_INSTRUCTIONS FOR THE TASK:_
Retype all of the data without changing a single word.

_RECORDS SHOWN:_

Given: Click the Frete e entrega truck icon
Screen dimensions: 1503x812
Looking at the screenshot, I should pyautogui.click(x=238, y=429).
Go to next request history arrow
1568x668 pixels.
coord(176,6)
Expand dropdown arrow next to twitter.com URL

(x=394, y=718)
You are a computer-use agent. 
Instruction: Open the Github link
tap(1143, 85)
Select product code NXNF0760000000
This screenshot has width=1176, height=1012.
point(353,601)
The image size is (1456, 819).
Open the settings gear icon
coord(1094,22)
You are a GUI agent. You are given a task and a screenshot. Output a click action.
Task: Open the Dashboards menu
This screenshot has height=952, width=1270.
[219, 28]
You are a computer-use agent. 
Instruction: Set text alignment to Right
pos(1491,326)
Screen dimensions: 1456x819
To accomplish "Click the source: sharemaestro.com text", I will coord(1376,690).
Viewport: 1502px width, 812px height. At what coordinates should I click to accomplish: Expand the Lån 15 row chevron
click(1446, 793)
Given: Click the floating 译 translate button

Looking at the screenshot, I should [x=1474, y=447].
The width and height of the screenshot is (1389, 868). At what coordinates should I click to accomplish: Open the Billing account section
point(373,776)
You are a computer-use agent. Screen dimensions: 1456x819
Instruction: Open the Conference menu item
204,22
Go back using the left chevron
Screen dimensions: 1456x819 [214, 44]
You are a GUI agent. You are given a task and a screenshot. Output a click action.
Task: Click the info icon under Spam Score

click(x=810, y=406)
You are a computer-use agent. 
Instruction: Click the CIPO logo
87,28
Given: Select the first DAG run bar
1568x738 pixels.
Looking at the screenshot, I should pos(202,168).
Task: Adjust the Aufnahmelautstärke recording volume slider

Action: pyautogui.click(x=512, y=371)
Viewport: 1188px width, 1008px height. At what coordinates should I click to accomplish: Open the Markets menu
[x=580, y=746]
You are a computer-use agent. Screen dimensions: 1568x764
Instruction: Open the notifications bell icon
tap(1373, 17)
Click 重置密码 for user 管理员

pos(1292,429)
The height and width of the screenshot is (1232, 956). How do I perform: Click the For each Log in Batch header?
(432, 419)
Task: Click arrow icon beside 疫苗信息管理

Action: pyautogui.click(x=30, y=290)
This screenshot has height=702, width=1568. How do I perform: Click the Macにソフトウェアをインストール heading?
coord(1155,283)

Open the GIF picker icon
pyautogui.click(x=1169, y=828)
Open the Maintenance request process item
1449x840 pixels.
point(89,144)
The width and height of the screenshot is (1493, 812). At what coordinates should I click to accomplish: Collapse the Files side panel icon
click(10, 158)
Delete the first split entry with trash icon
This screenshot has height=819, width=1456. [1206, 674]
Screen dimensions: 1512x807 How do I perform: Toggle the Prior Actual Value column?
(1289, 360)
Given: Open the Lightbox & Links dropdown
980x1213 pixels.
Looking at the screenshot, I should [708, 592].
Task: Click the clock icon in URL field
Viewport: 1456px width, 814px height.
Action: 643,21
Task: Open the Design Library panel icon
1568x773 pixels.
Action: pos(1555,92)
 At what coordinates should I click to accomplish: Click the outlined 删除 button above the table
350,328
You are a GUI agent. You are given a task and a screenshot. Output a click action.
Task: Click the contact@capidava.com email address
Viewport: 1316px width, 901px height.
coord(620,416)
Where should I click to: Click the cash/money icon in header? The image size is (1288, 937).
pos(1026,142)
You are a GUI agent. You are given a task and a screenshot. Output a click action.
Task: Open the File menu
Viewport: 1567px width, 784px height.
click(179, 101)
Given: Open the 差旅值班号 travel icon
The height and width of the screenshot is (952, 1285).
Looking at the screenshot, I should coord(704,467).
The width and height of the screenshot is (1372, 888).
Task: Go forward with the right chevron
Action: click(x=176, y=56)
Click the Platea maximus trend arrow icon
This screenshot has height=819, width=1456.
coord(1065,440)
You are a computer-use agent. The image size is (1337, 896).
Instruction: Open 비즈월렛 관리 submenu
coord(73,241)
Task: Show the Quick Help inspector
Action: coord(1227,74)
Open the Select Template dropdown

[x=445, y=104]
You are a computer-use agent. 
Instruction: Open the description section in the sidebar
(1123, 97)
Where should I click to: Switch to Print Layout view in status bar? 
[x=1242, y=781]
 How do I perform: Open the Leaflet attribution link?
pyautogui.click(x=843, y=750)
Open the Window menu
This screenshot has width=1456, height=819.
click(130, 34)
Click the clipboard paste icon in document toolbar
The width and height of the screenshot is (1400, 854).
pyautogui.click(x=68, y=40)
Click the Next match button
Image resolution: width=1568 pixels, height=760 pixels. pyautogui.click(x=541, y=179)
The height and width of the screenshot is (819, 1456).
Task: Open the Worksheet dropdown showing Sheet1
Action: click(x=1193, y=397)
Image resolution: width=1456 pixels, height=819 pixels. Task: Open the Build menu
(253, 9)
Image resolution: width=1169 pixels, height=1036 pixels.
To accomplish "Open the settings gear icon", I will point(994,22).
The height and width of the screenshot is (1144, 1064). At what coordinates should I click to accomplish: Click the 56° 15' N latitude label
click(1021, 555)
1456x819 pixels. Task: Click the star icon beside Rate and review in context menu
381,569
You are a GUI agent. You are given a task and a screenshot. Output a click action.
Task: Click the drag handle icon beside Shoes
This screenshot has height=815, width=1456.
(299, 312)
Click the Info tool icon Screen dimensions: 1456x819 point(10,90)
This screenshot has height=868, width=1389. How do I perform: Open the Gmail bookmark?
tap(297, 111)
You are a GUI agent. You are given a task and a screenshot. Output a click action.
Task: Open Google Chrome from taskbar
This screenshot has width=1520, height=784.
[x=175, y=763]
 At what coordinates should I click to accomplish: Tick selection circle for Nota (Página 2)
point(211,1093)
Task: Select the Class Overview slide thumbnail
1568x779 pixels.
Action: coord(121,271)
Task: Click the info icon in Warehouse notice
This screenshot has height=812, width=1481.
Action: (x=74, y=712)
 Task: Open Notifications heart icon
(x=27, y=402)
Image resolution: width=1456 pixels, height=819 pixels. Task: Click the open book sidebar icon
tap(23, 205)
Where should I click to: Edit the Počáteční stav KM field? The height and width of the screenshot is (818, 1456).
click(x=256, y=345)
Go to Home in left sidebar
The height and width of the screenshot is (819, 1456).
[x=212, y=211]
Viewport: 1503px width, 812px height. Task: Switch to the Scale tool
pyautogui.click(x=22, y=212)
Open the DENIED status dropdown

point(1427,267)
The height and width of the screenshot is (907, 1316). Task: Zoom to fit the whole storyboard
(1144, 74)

_WRITTEN ANSWER:_
Given: Click the Frete e entrega truck icon
Screen dimensions: 1503x812
Looking at the screenshot, I should pyautogui.click(x=238, y=429).
Go to next request history arrow
1568x668 pixels.
coord(176,6)
Expand dropdown arrow next to twitter.com URL

(x=394, y=718)
You are a computer-use agent. 
Instruction: Open the Github link
tap(1143, 85)
Select product code NXNF0760000000
This screenshot has width=1176, height=1012.
point(353,601)
The image size is (1456, 819).
Open the settings gear icon
coord(1094,22)
You are a GUI agent. You are given a task and a screenshot. Output a click action.
Task: Open the Dashboards menu
This screenshot has height=952, width=1270.
[219, 28]
You are a computer-use agent. 
Instruction: Set text alignment to Right
pos(1491,326)
Screen dimensions: 1456x819
To accomplish "Click the source: sharemaestro.com text", I will coord(1376,690).
Viewport: 1502px width, 812px height. At what coordinates should I click to accomplish: Expand the Lån 15 row chevron
click(1446, 793)
Given: Click the floating 译 translate button

Looking at the screenshot, I should [x=1474, y=447].
The width and height of the screenshot is (1389, 868). At what coordinates should I click to accomplish: Open the Billing account section
point(373,776)
You are a computer-use agent. Screen dimensions: 1456x819
Instruction: Open the Conference menu item
204,22
Go back using the left chevron
Screen dimensions: 1456x819 [214, 44]
You are a GUI agent. You are given a task and a screenshot. Output a click action.
Task: Click the info icon under Spam Score

click(x=810, y=406)
You are a computer-use agent. 
Instruction: Click the CIPO logo
87,28
Given: Select the first DAG run bar
1568x738 pixels.
Looking at the screenshot, I should pos(202,168).
Task: Adjust the Aufnahmelautstärke recording volume slider

Action: pyautogui.click(x=512, y=371)
Viewport: 1188px width, 1008px height. At what coordinates should I click to accomplish: Open the Markets menu
[x=580, y=746]
You are a computer-use agent. Screen dimensions: 1568x764
Instruction: Open the notifications bell icon
tap(1373, 17)
Click 重置密码 for user 管理员

pos(1292,429)
The height and width of the screenshot is (1232, 956). How do I perform: Click the For each Log in Batch header?
(432, 419)
Task: Click arrow icon beside 疫苗信息管理

Action: pyautogui.click(x=30, y=290)
This screenshot has height=702, width=1568. How do I perform: Click the Macにソフトウェアをインストール heading?
coord(1155,283)

Open the GIF picker icon
pyautogui.click(x=1169, y=828)
Open the Maintenance request process item
1449x840 pixels.
point(89,144)
The width and height of the screenshot is (1493, 812). At what coordinates should I click to accomplish: Collapse the Files side panel icon
click(10, 158)
Delete the first split entry with trash icon
This screenshot has height=819, width=1456. [1206, 674]
Screen dimensions: 1512x807 How do I perform: Toggle the Prior Actual Value column?
(1289, 360)
Given: Open the Lightbox & Links dropdown
980x1213 pixels.
Looking at the screenshot, I should [708, 592].
Task: Click the clock icon in URL field
Viewport: 1456px width, 814px height.
Action: 643,21
Task: Open the Design Library panel icon
1568x773 pixels.
Action: pos(1555,92)
 At what coordinates should I click to accomplish: Click the outlined 删除 button above the table
350,328
You are a GUI agent. You are given a task and a screenshot. Output a click action.
Task: Click the contact@capidava.com email address
Viewport: 1316px width, 901px height.
coord(620,416)
Where should I click to: Click the cash/money icon in header? The image size is (1288, 937).
pos(1026,142)
You are a GUI agent. You are given a task and a screenshot. Output a click action.
Task: Open the File menu
Viewport: 1567px width, 784px height.
click(179, 101)
Given: Open the 差旅值班号 travel icon
The height and width of the screenshot is (952, 1285).
Looking at the screenshot, I should coord(704,467).
The width and height of the screenshot is (1372, 888).
Task: Go forward with the right chevron
Action: click(x=176, y=56)
Click the Platea maximus trend arrow icon
This screenshot has height=819, width=1456.
coord(1065,440)
You are a computer-use agent. The image size is (1337, 896).
Instruction: Open 비즈월렛 관리 submenu
coord(73,241)
Task: Show the Quick Help inspector
Action: coord(1227,74)
Open the Select Template dropdown

[x=445, y=104]
You are a computer-use agent. 
Instruction: Open the description section in the sidebar
(1123, 97)
Where should I click to: Switch to Print Layout view in status bar? 
[x=1242, y=781]
 How do I perform: Open the Leaflet attribution link?
pyautogui.click(x=843, y=750)
Open the Window menu
This screenshot has width=1456, height=819.
click(130, 34)
Click the clipboard paste icon in document toolbar
The width and height of the screenshot is (1400, 854).
pyautogui.click(x=68, y=40)
Click the Next match button
Image resolution: width=1568 pixels, height=760 pixels. pyautogui.click(x=541, y=179)
The height and width of the screenshot is (819, 1456).
Task: Open the Worksheet dropdown showing Sheet1
Action: click(x=1193, y=397)
Image resolution: width=1456 pixels, height=819 pixels. Task: Open the Build menu
(253, 9)
Image resolution: width=1169 pixels, height=1036 pixels.
To accomplish "Open the settings gear icon", I will point(994,22).
The height and width of the screenshot is (1144, 1064). At what coordinates should I click to accomplish: Click the 56° 15' N latitude label
click(1021, 555)
1456x819 pixels. Task: Click the star icon beside Rate and review in context menu
381,569
You are a GUI agent. You are given a task and a screenshot. Output a click action.
Task: Click the drag handle icon beside Shoes
This screenshot has height=815, width=1456.
(299, 312)
Click the Info tool icon Screen dimensions: 1456x819 point(10,90)
This screenshot has height=868, width=1389. How do I perform: Open the Gmail bookmark?
tap(297, 111)
You are a GUI agent. You are given a task and a screenshot. Output a click action.
Task: Open Google Chrome from taskbar
This screenshot has width=1520, height=784.
[x=175, y=763]
 At what coordinates should I click to accomplish: Tick selection circle for Nota (Página 2)
point(211,1093)
Task: Select the Class Overview slide thumbnail
1568x779 pixels.
Action: coord(121,271)
Task: Click the info icon in Warehouse notice
This screenshot has height=812, width=1481.
Action: (x=74, y=712)
 Task: Open Notifications heart icon
(x=27, y=402)
Image resolution: width=1456 pixels, height=819 pixels. Task: Click the open book sidebar icon
tap(23, 205)
Where should I click to: Edit the Počáteční stav KM field? The height and width of the screenshot is (818, 1456).
click(x=256, y=345)
Go to Home in left sidebar
The height and width of the screenshot is (819, 1456).
[x=212, y=211]
Viewport: 1503px width, 812px height. Task: Switch to the Scale tool
pyautogui.click(x=22, y=212)
Open the DENIED status dropdown

point(1427,267)
The height and width of the screenshot is (907, 1316). Task: Zoom to fit the whole storyboard
(1144, 74)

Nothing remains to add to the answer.